DATA IN THIS EXERCISE START

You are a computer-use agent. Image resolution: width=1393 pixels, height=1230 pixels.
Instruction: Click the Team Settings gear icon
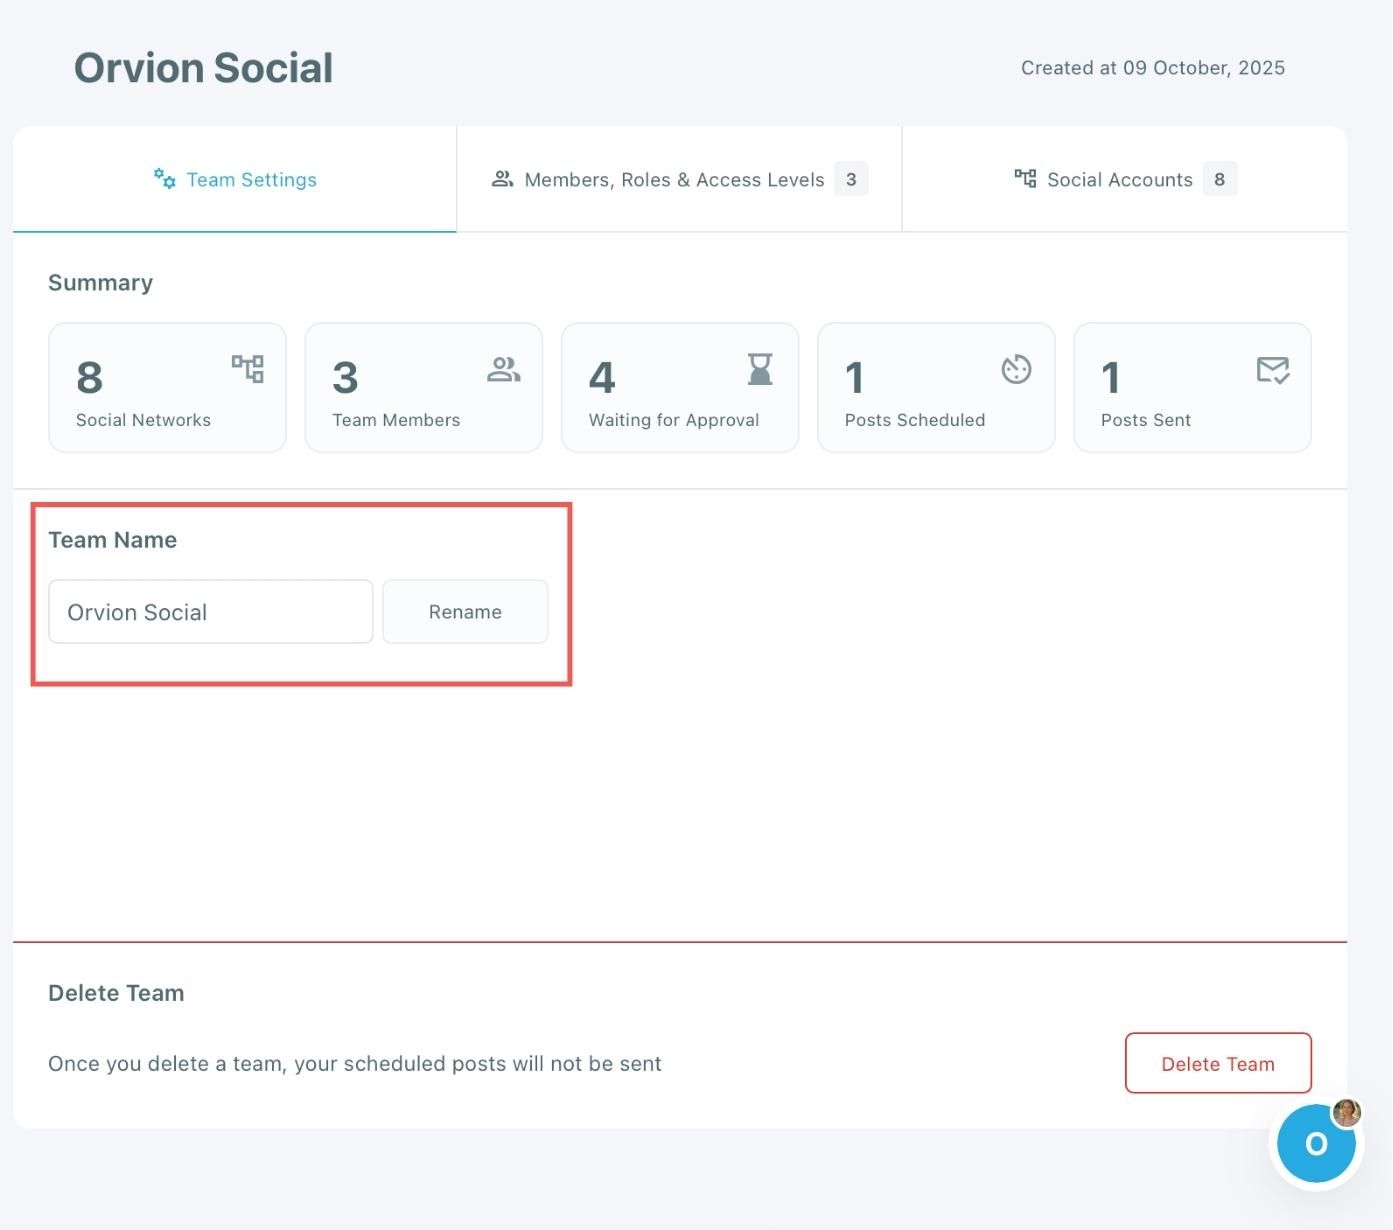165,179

DATA IN THIS EXERCISE END
DATA IN THIS EXERCISE START

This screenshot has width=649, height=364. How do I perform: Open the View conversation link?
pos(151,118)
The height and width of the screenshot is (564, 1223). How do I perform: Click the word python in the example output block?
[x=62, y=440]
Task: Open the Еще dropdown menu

DATA IN THIS EXERCISE END

* EXERCISE REQUIREMENTS
Within the material above, output exactly the lines from the one with "The height and" through the one with "Task: Open the Еще dropdown menu", end lines included, and nothing besides.

* SOLUTION FOR THIS TASK
The height and width of the screenshot is (564, 1223). How do I perform: Click the word python in the example output block?
[x=62, y=440]
Task: Open the Еще dropdown menu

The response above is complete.